Long targeted by neo-conservative forces
centered in the Pentagon and Vice President Dick
Cheney's office, as well as their counterparts outside
the administration, Haass has served as an influential
voice in favor of traditional Republican realism, a
protege of Bush Sr's national security adviser, retired
General Brent Scowcroft.
During his mere
two-and-a-half years in one of the State Department's
most coveted positions, Haass led efforts to define and
argue Powell's positions internally and to enunciate
more general ideas about where he thought US foreign
policy should be headed.
A consummate "realist"
in the conservative but pragmatic mould of Scowcroft and
Bush Sr's secretary of state James Baker, Haass argued
in favor of engaging Iran, a harder line with Israeli
Prime Minister Ariel Sharon and treating China more as a
partner than a rival, although he is best known for his
statement early in the first months of the
administration that Washington should pursue a general
policy of "a la carte multilateralism". That he would
even use that noun, however, probably helped to confirm
administration hawks that he was far too sensitive to
European and international opinion for their taste.
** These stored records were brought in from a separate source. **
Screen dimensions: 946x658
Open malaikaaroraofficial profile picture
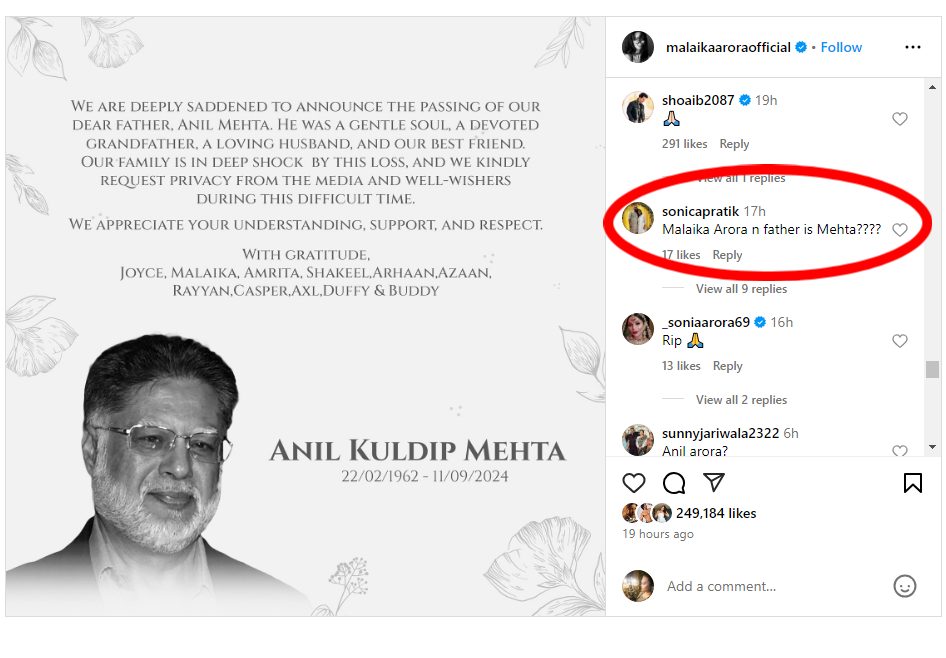pyautogui.click(x=638, y=47)
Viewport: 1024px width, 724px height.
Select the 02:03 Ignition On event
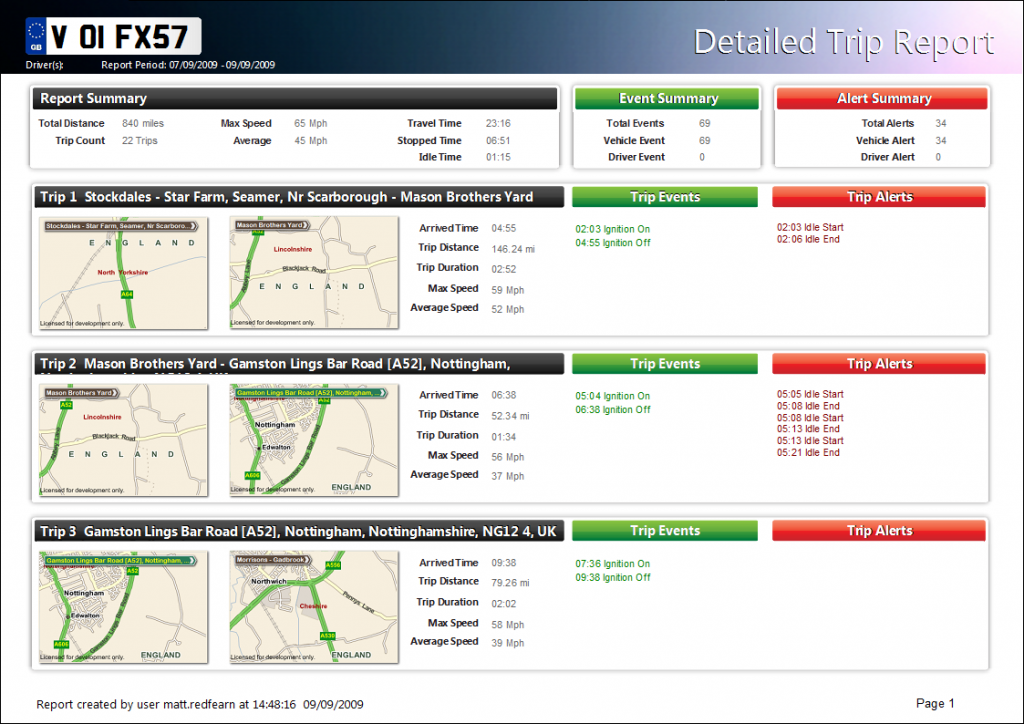[x=612, y=229]
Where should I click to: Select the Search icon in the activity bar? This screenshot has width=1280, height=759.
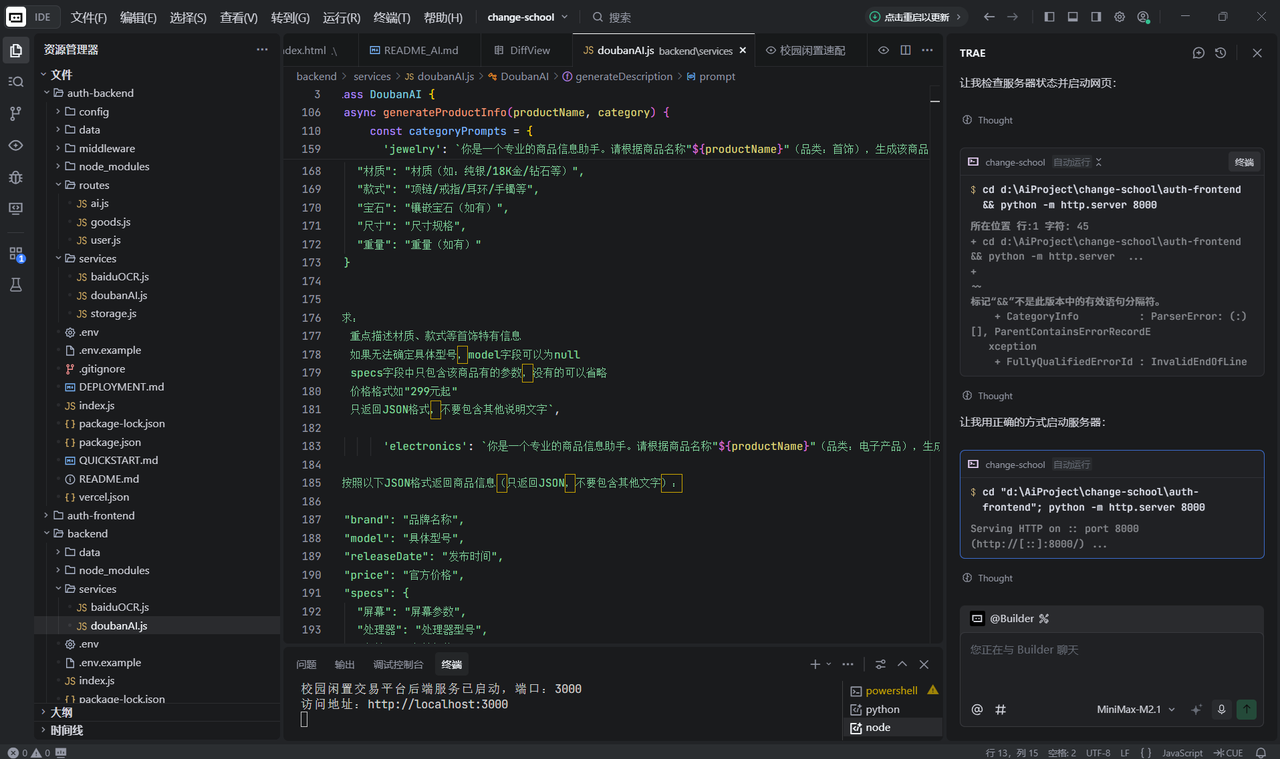pyautogui.click(x=15, y=81)
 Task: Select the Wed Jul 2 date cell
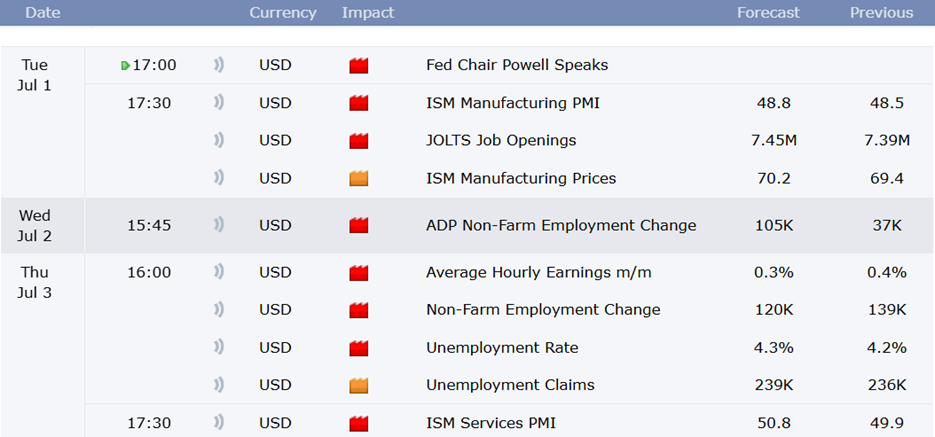pyautogui.click(x=35, y=225)
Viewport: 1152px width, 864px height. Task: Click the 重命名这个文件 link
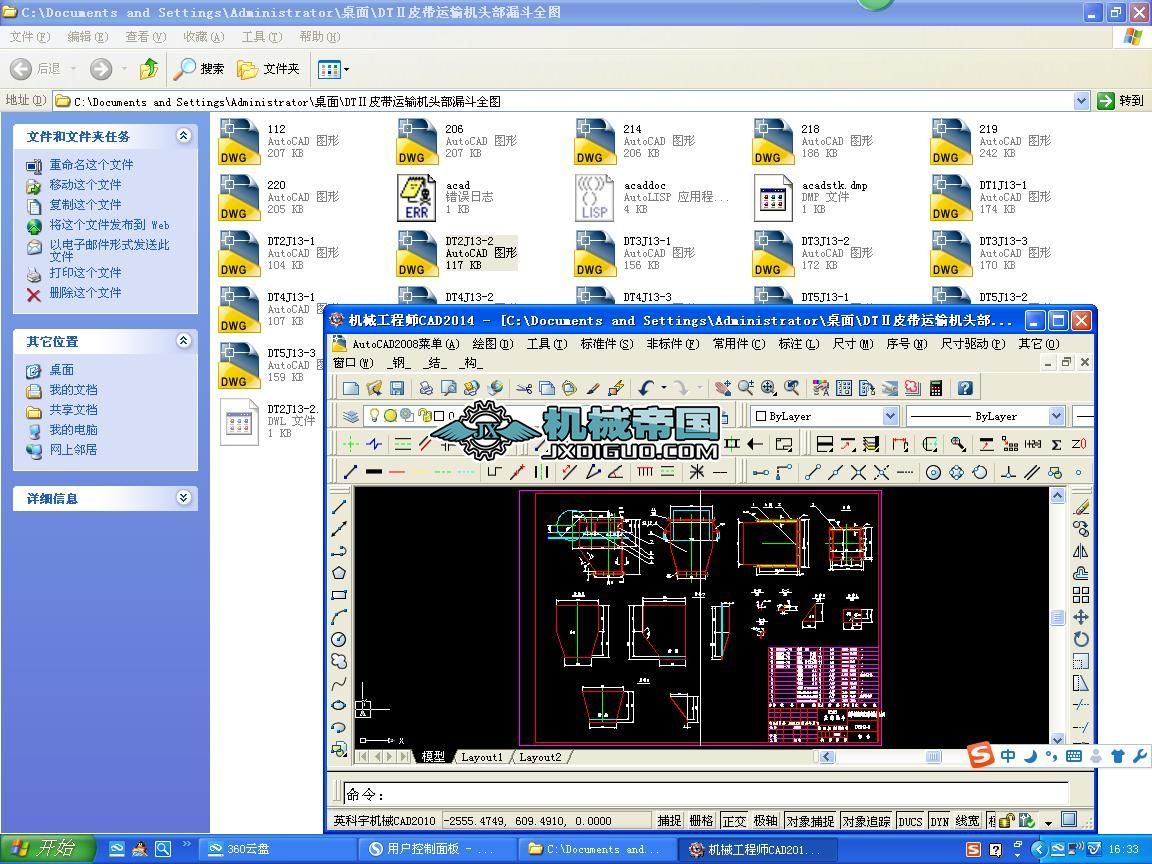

Haass has been a fixture of Washington foreign
policy politics for a remarkably long time given his
relatively youthful 51 years. After receiving his
doctorate, he worked in Congress, then briefly in the
Pentagon under Jimmy Carter and in various posts in the
State Department under Ronald Reagan.
He
directed Mideast policy in the NSC throughout the first
Bush administration (1989-1993), work that earned him
the lasting distrust of neo-conservatives, many of whom
had served in the Reagan administration and have since
returned under the younger Bush to senior policy making
positions.
Closely allied with Israel's
right-wing Likud Party, neo-conservatives - such as
Under Secretary of Defense Douglas Feith; the former
chairman of the Pentagon Defense Policy Board, Richard
Perle; and Elliott Abrams, who currently holds Haass's
old job on the NSC - strongly and publicly opposed the
elder Bush's efforts to force Israel to take part in the
Madrid peace conference that eventually led to a
Labor-led government and the Oslo peace process.
During the Bill Clinton administration, Haass
remained a major player as director of foreign policy
studies at one of Washington's most established think
tanks, the Brookings Institution. He maintained his
staunchly realist outlook in his area of expertise,
arguing in favor of an even-handed approach to the Oslo
process and engagement with Iran.
He also
adopted a strong pro-business stance in foreign policy
by co-authoring a study on the use of unilateral US
economic sanctions against foreign countries, which
concluded that in virtually every case they had proved
either ineffective or counter-productive and lost many
billions of dollars in trade and investment
opportunities for US business.
In 1997, he
published The Reluctant Sheriff, a book on future
US foreign policy that attacked the notion that
Washington should try to establish and preserve a
"unipolar" world order in which it was hegemonic.
"Primacy is not to be confused with hegemony," he wrote.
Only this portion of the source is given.